# Problem requirements
Only one part of the listing is needed: the lines from the one with "Click the price value in the 54,000 row" through the last line, copied exactly and free of pictures.

# Material shown
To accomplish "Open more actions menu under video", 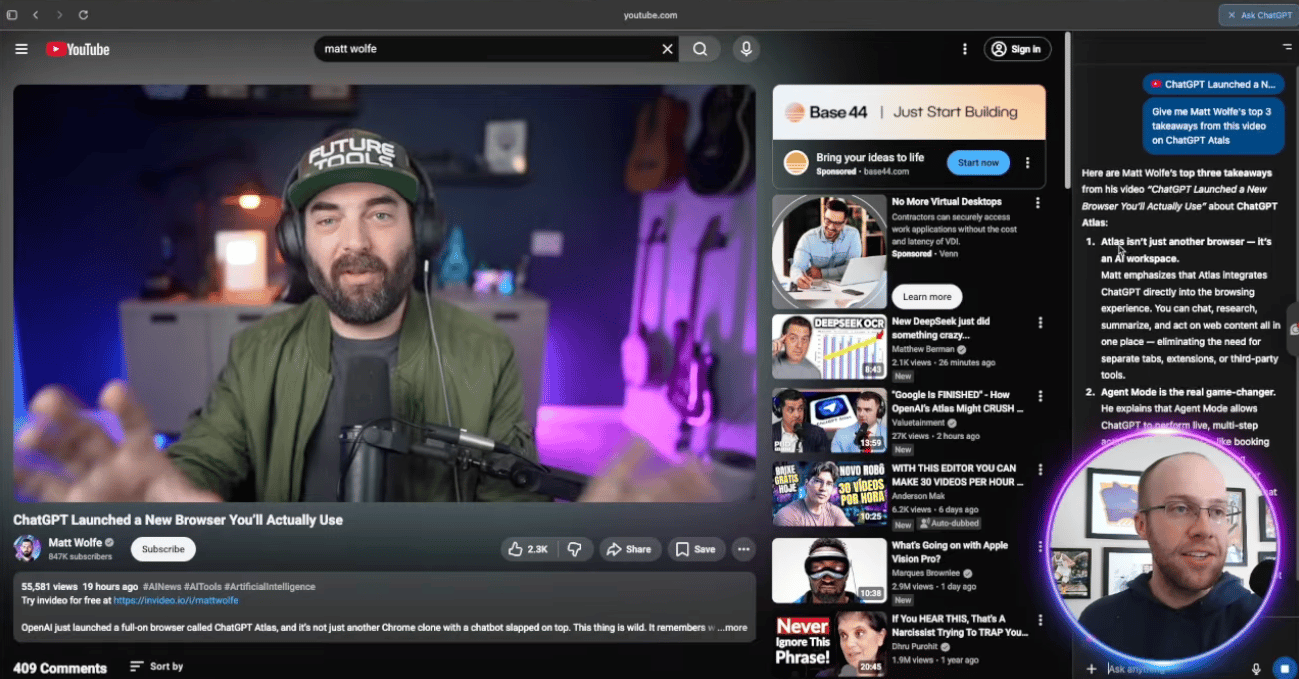I will [743, 549].
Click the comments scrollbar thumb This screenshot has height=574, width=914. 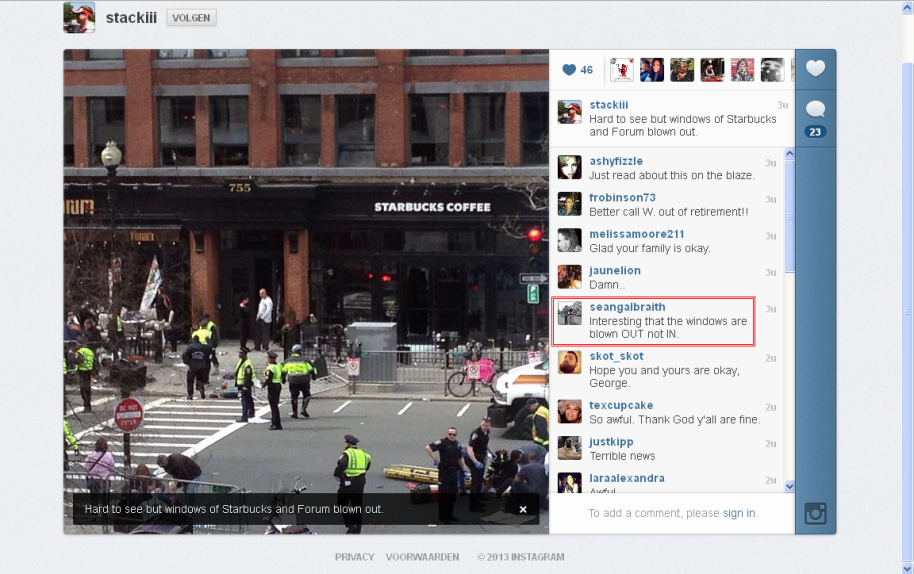[790, 216]
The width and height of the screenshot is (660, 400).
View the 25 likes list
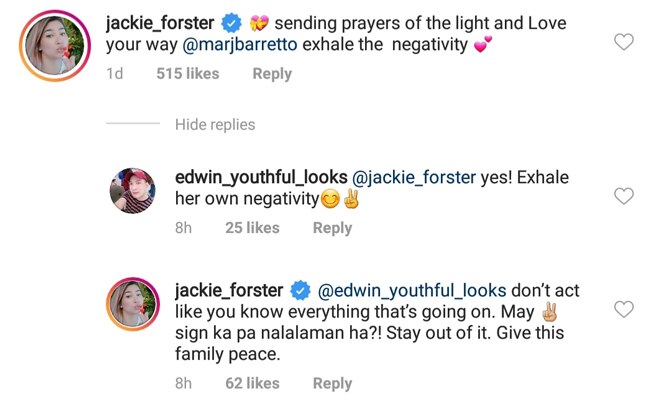[252, 228]
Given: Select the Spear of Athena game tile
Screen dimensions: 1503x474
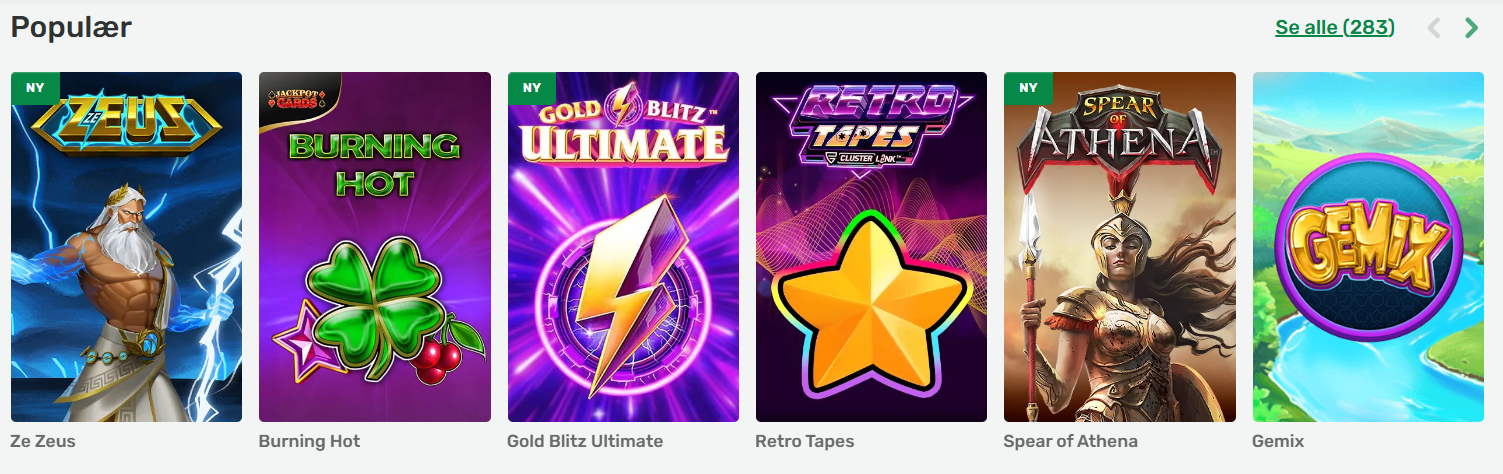Looking at the screenshot, I should point(1120,247).
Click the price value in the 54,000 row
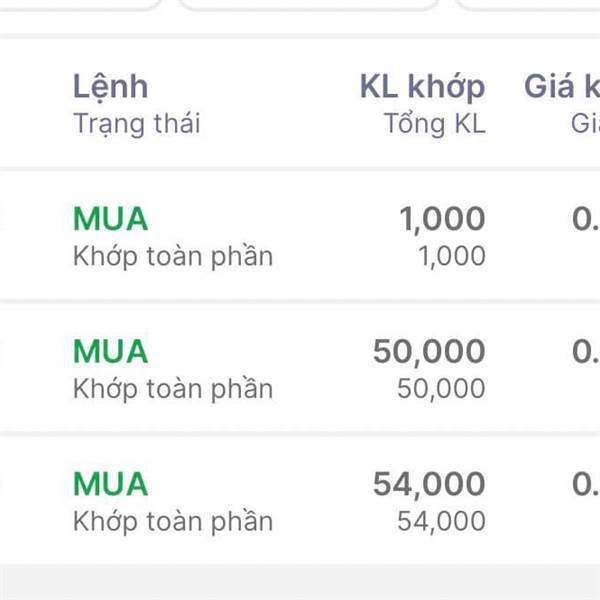This screenshot has height=600, width=600. 585,484
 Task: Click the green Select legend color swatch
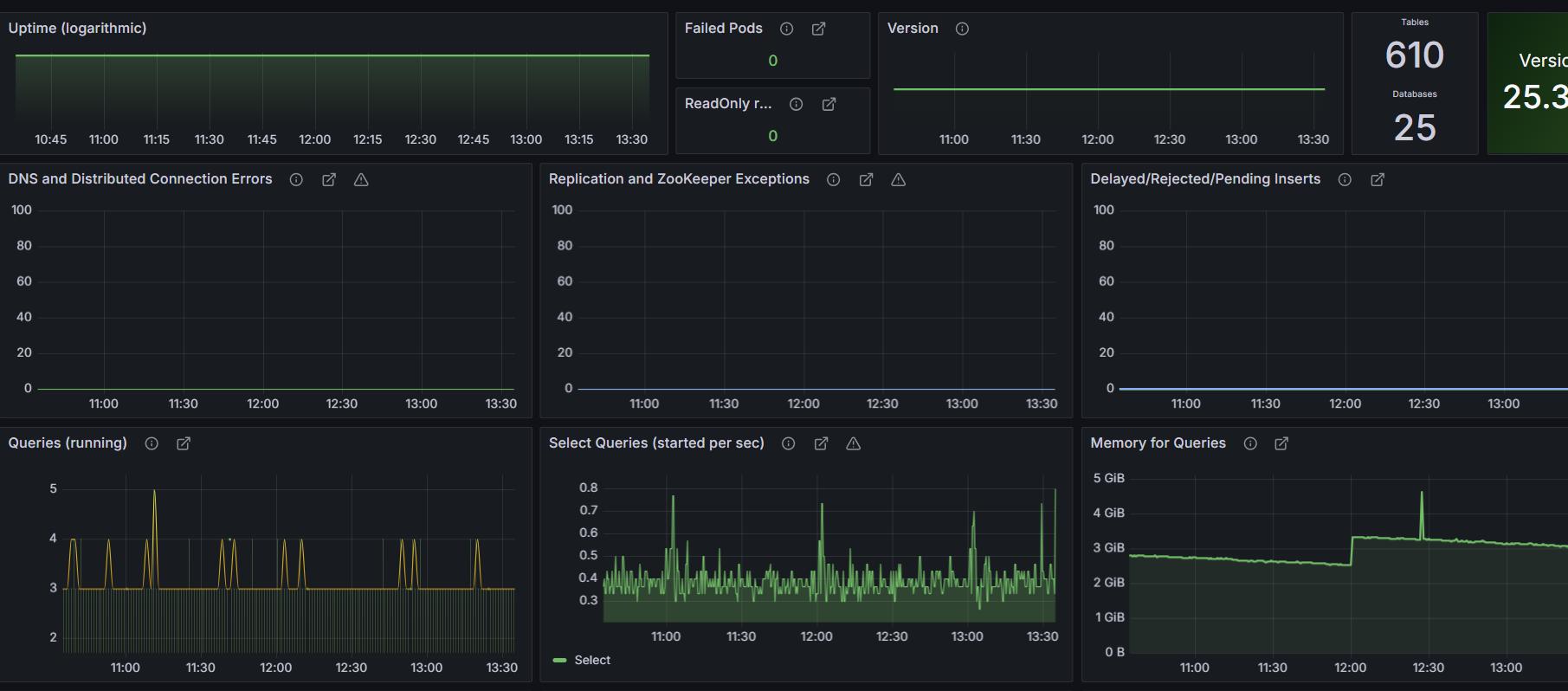coord(559,660)
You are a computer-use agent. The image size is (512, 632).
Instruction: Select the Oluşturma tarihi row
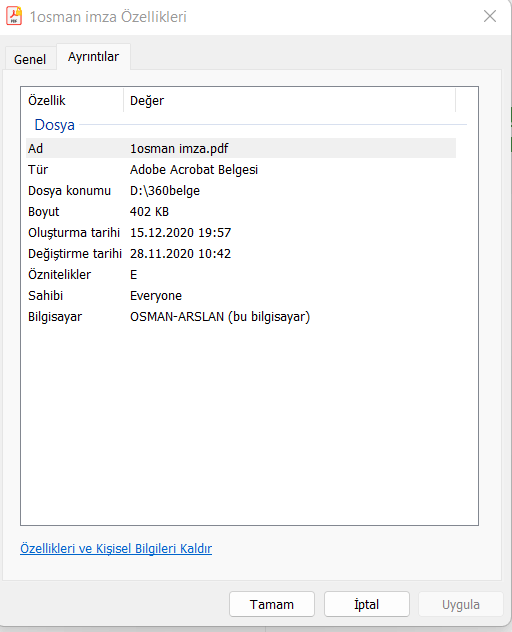point(241,233)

# Written solution
Click the price value in the 54,000 row
This screenshot has height=600, width=600. 585,484
 Task: Click the green Select legend color swatch
coord(559,660)
You are a computer-use agent. The image size is (512, 632).
Instruction: Select the Oluşturma tarihi row
point(241,233)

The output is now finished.